## Contents

# The six basic properties of Systems

(Basic concept covered in ECE301: Signals and Systems)

## Memory

A system with memory has outputs that depend on previous (or future) inputs.

- Example of a system
**with**memory:

$ y(t) = x(t - \pi) $

- Example of a system
**without**memory:

$ y(t) = x(t) $

## Invertibility

An invertible system is one in which there is a one-to-one correlation between inputs and outputs.

- Example of an
**invertible**system:

$ y(t) = x(t) $

- Example of a
**non-invertible**system:

$ y(t) = |x(t)| $

In the second example, both x(t) = -3 and x(t) = 3 yield the same result.

## Causality

A causal system has outputs that only depend on current and/or previous inputs.

- Example of a
**causal**system:

$ y(t) = x(t) + x(t - 1) $

- Example of a
**non-causal**system:

$ y(t) = x(t) + x(t + 1) $

## Stability

There are many types of stability, for this course, we first consider BIBO (Bounded Input Bounded Output) stability.

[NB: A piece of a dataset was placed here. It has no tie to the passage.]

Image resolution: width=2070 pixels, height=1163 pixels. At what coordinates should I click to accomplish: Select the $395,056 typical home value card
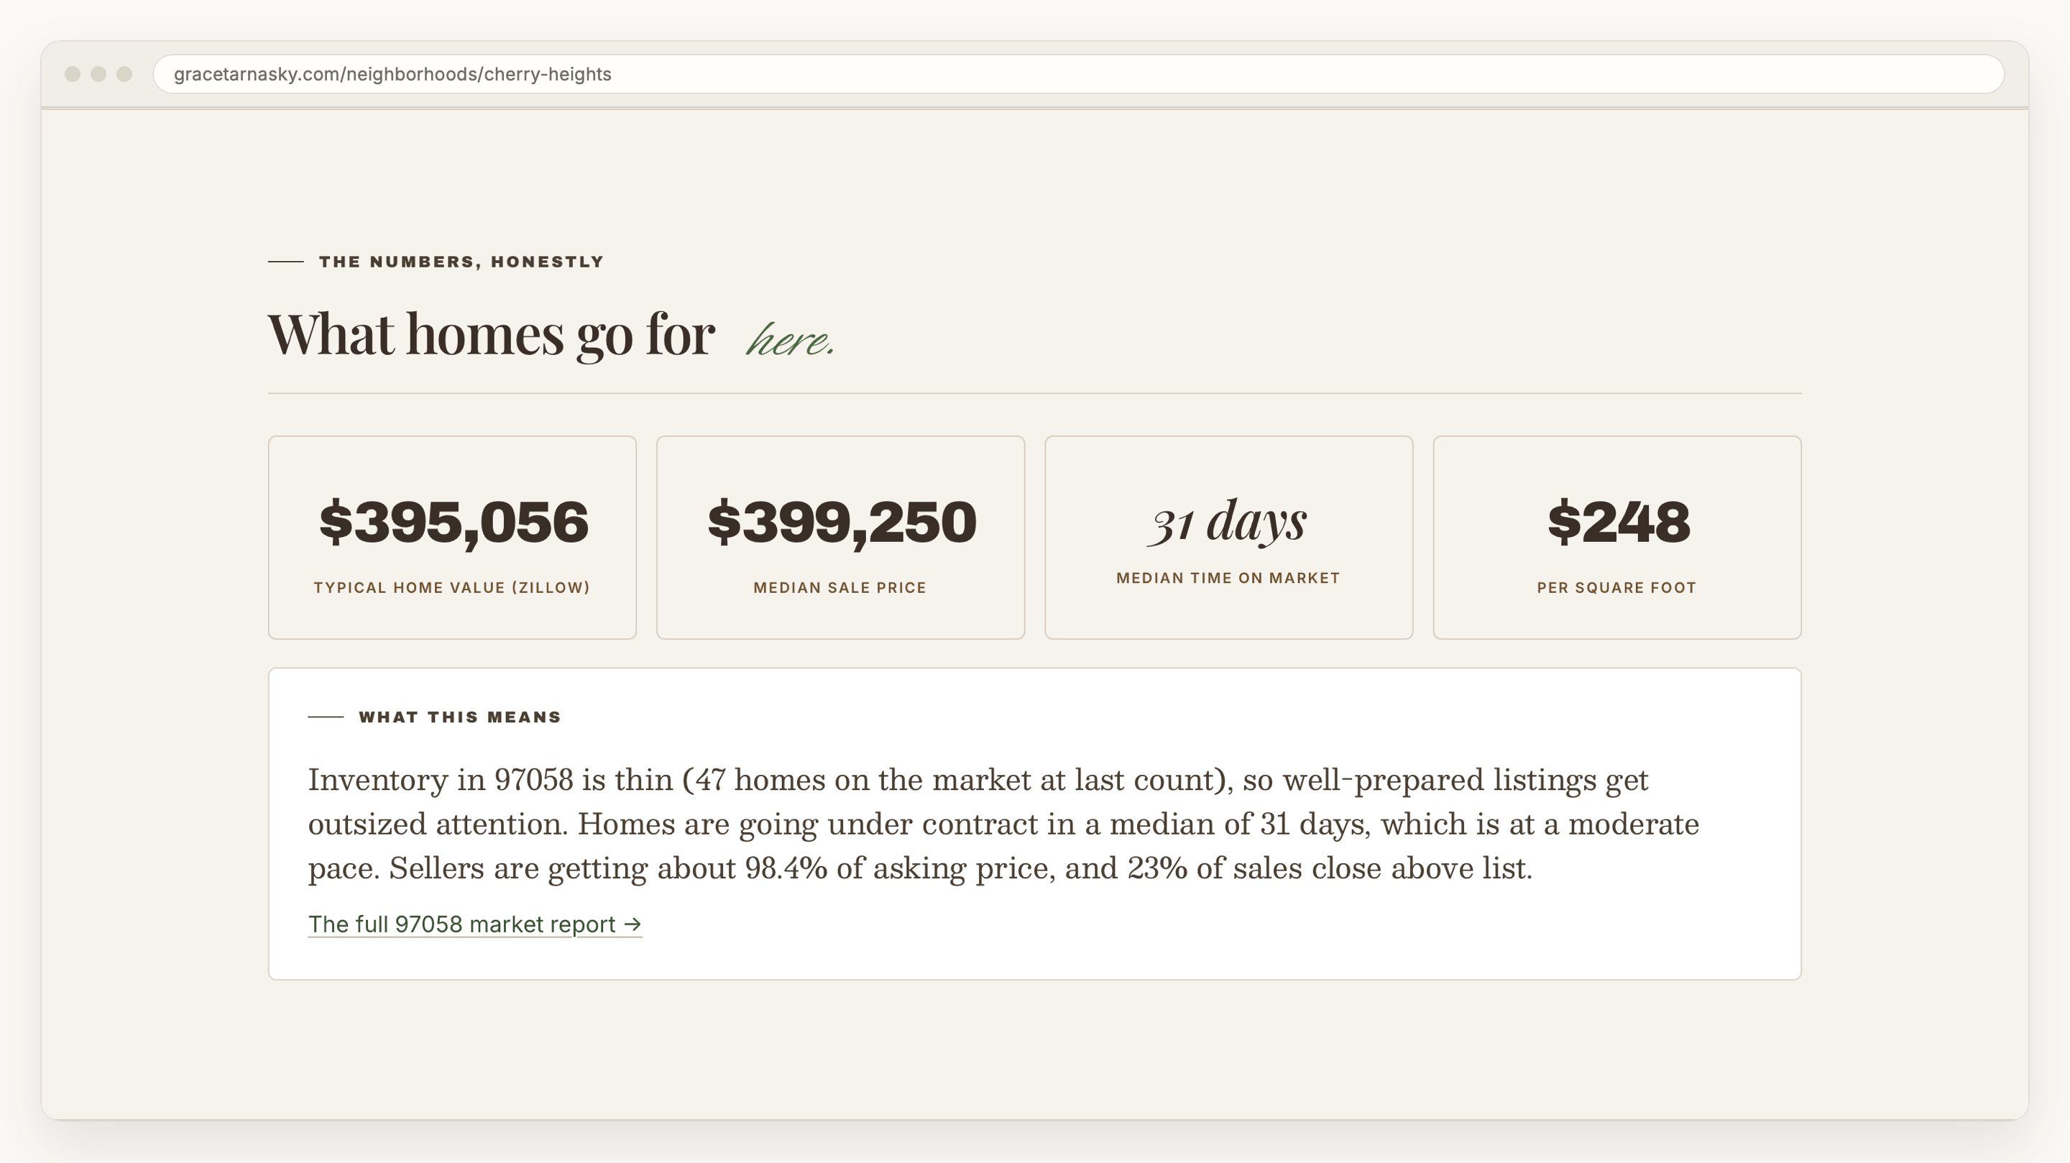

A system is BIBO stable if, for all bounded inputs ($ \exist B \epsilon \Re, |x(t)| < B $), the output is also bounded ($ |y(t)| < \infty $)

## Time Invariance

A system is time invariant if a shift in the time domain corresponds to the same shift in the output.

- Example of a
**time invariant**system:

$ y_1(t) = x_1(t) \mapsto y_2(t - t_0) = x_2(t - t_0) $

- Example of a
**time variant**system:

$ y_1(t) = \sin(t) x_1(t) \mapsto y_2(t - t_0) = \sin(t) x_2(t - t_0) $

In the first example, $ y_2 $ is the shifted version of $ y_1 $. This is not true of the second example.

## Linearity

A system is linear if the superposition property holds, that is, that linear combinations of inputs lead to the same linear combinations of the outputs.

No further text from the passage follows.